Acuedotto MontestellaIl completamento delle rete idrica  “Montestella” non sarà più un sogno per gli abitanti del comune di Pazzano e per i  territori di Stilo e Bivongi.  Per eliminare  quest’annoso  problema, l’Amministrazione provinciale ha stanziato un contributo di 120 mila euro finalizzato alla realizzazione di questa importante infrastruttura  dalla quale dipenderà anche il futuro sviluppo di uno dei tratti più belli della vallata dello Stilaro.   In esecuzione di una delibera di giunta del dicembre dello scorso anno, il settore guidato dall’architetto Giuseppe Mezzatesta ha predisposto  un apposito protocollo d’intesa che è stato firmato questa mattina dal Presidente dell’Ente di via Foti, Giuseppe Raffa, dal sindaco di Pazzano, Santo De Pace, alla presenza dell’assessore Mario Candito e dello stesso architetto Mezzatesta. Il protocollo prevede  l’impegno dei due enti nelle varie fasi dell’iter tecnico amministrativo.

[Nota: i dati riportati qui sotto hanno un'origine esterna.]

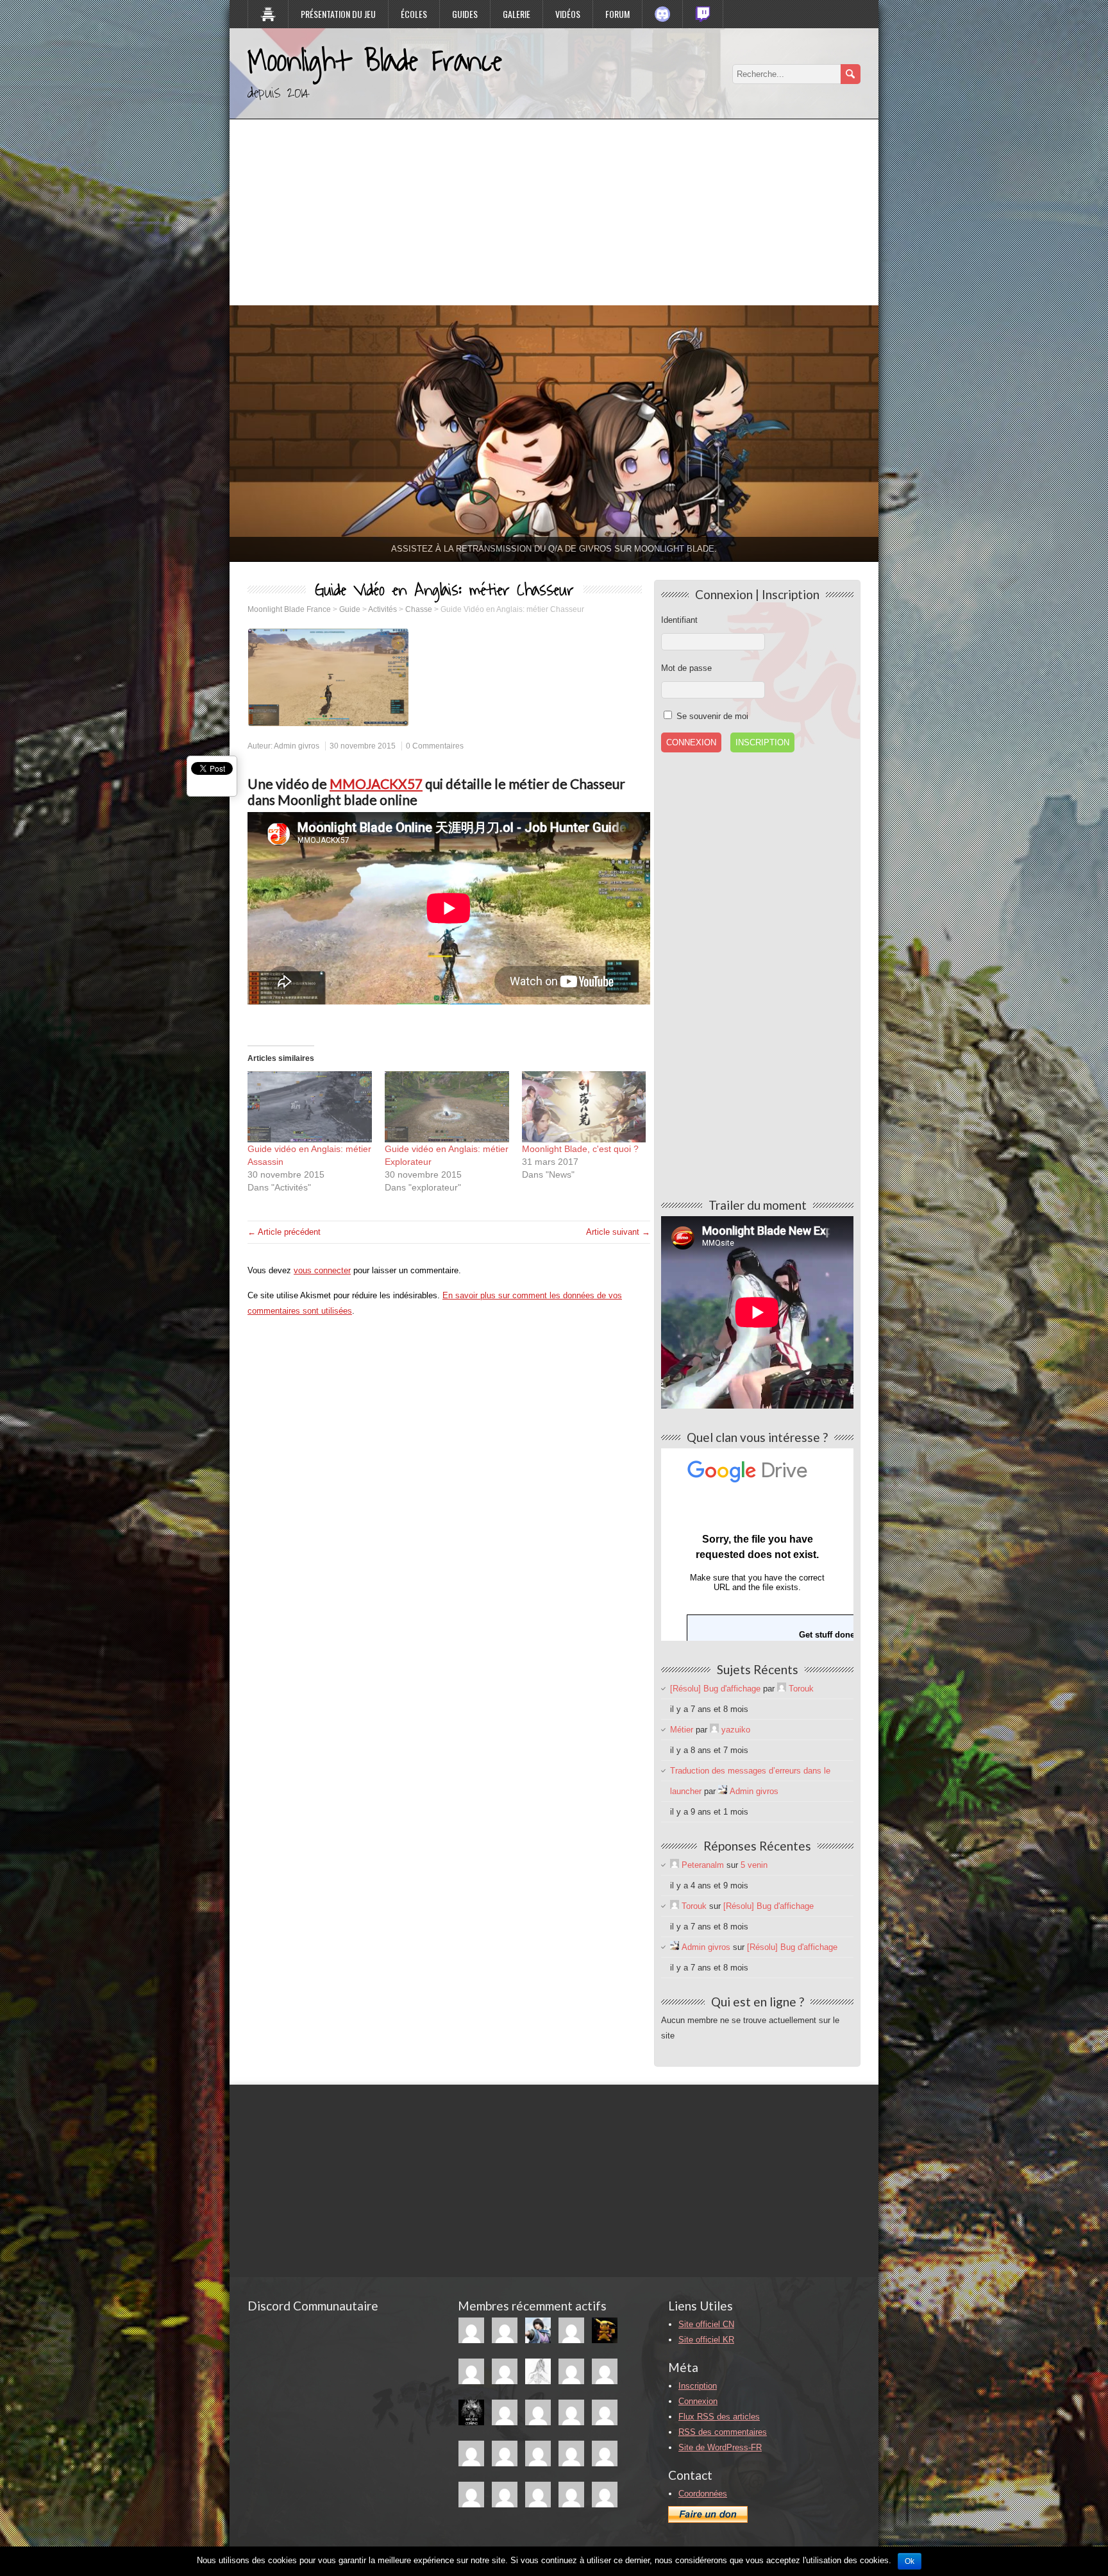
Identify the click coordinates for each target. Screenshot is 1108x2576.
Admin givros (296, 745)
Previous (207, 429)
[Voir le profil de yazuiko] (714, 1729)
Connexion (698, 2401)
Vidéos (567, 14)
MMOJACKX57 (376, 783)
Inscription (762, 742)
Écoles (414, 14)
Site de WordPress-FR (720, 2447)
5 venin (754, 1865)
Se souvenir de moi (711, 716)
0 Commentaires (435, 745)
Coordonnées (702, 2493)
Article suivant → (618, 1232)
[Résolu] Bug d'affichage (715, 1688)
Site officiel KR (706, 2339)
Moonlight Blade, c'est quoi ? (580, 1149)
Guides (465, 14)
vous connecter (322, 1270)
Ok (909, 2561)
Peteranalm (703, 1865)
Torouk (801, 1688)
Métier (681, 1729)
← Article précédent (284, 1232)
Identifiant (679, 620)
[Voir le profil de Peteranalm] (674, 1865)
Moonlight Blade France (375, 61)
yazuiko (735, 1729)
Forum (617, 14)
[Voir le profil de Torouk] (781, 1688)
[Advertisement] (554, 209)
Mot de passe (686, 668)
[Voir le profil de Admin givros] (722, 1791)
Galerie (516, 14)
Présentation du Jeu (338, 14)
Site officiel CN (706, 2324)
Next (901, 429)
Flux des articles (719, 2416)
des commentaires (722, 2432)
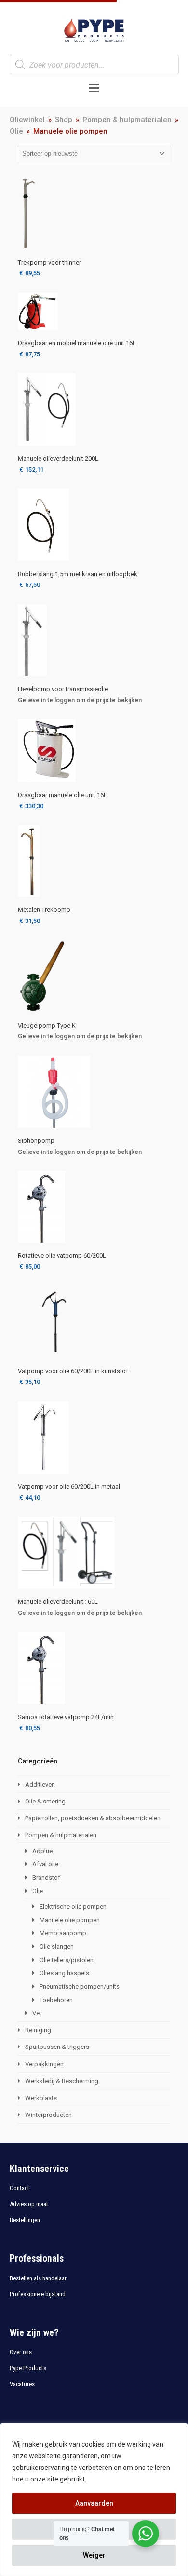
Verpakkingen (44, 2064)
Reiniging (38, 2030)
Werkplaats (41, 2097)
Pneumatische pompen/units (80, 1986)
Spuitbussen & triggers (57, 2046)
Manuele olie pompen (70, 1920)
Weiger (94, 2555)
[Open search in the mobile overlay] (94, 64)
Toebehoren (56, 2000)
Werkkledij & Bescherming (61, 2081)
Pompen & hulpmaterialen (60, 1835)
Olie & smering (45, 1801)
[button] (94, 88)
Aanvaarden (94, 2503)
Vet (36, 2013)
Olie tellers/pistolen (67, 1960)
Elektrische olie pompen (73, 1906)
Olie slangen (57, 1946)
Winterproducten (48, 2114)
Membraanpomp (63, 1933)
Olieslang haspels (64, 1973)
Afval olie (45, 1864)
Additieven (40, 1784)
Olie (37, 1891)
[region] (94, 2499)
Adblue (42, 1851)
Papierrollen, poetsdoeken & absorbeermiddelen (93, 1818)
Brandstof (46, 1877)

Il Presidente Giuseppe Raffa, a margine della firma del protocollo d’intesa, ha  sottolineato come “l’intervento dell’Amministrazione da lui guidata  rientra nell’azione di sussidiarietà  e di supplenza  dell’ente intermedio  verso  i piccoli centri della provincia che per carenze infrastrutturali  non riescono  esprimere  le loro potenzialità turistiche, culturali e naturalistiche”.

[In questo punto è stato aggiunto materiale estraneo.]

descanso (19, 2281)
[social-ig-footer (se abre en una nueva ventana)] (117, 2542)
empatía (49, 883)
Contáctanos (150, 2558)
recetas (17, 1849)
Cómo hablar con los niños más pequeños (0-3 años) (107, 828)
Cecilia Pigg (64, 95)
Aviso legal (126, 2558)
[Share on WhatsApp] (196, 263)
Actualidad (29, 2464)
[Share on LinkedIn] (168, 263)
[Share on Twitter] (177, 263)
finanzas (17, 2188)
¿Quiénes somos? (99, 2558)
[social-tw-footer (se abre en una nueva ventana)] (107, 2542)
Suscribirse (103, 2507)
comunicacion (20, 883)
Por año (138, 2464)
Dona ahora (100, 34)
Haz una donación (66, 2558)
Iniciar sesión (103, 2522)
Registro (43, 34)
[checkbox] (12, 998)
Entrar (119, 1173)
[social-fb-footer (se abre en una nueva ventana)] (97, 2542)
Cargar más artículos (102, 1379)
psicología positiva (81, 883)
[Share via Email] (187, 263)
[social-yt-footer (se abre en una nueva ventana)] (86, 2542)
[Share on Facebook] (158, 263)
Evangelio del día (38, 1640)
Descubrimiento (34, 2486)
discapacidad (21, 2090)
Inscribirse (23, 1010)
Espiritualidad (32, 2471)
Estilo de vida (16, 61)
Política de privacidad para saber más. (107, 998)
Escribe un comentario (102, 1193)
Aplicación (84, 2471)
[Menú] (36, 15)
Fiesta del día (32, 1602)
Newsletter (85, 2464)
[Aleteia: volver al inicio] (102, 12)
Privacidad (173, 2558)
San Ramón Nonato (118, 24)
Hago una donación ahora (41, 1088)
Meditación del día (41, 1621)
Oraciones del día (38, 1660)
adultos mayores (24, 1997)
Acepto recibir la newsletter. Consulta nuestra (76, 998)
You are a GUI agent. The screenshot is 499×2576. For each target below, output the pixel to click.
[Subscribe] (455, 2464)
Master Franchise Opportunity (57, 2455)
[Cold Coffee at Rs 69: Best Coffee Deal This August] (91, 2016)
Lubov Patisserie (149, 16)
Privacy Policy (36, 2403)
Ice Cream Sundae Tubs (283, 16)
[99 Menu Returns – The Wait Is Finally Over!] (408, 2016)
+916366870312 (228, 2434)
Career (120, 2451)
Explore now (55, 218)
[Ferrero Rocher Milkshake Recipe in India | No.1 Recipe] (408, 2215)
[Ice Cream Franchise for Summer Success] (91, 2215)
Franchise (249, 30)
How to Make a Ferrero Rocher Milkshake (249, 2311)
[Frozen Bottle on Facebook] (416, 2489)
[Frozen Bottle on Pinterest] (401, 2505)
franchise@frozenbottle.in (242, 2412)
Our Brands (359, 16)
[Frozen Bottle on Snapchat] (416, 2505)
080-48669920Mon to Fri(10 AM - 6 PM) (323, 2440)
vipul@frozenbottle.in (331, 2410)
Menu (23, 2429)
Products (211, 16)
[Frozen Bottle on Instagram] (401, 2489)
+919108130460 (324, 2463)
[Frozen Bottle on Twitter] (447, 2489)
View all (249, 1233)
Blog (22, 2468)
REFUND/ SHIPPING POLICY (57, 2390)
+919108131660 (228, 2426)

“Questo progetto – sottolinea da parte sua l’assessore Mario Candido –  agevolerà  lo sviluppo  della vallata dello Stilaro, soprattutto quello dei comuni di Pazzano, Bivongi e Stilo che, finalmente, potranno risolvere l’annosa  crisi idrica  i cui effetti  si fanno sentire   soprattutto  nel periodo estivo.   Con il protocollo d’intesa, si concretizza l’impegno assunto dal presidente Raffa  durante una ricognizione del territorio, nel corso della quale ho avuto modo di  evidenziare  la necessità di un intervento a favore di quelle amministrazioni locali  con scarse risorse di bilancio.  L’accordo di questa mattina è solo il primo atto. Una volta completato, l’acquedotto  apporterà benefici    anche all’attività dell’ostello della gioventù di Montestella, chiuso da anni  anche a causa della mancanza d’aqua.  L’altro beneficio per i comuni interessati riguarda la gratuità dell’acqua, considerato che la stessa viene prelevata da una  sorgente naturale non sottoposta alla gestione da parte di enti sub regionali”.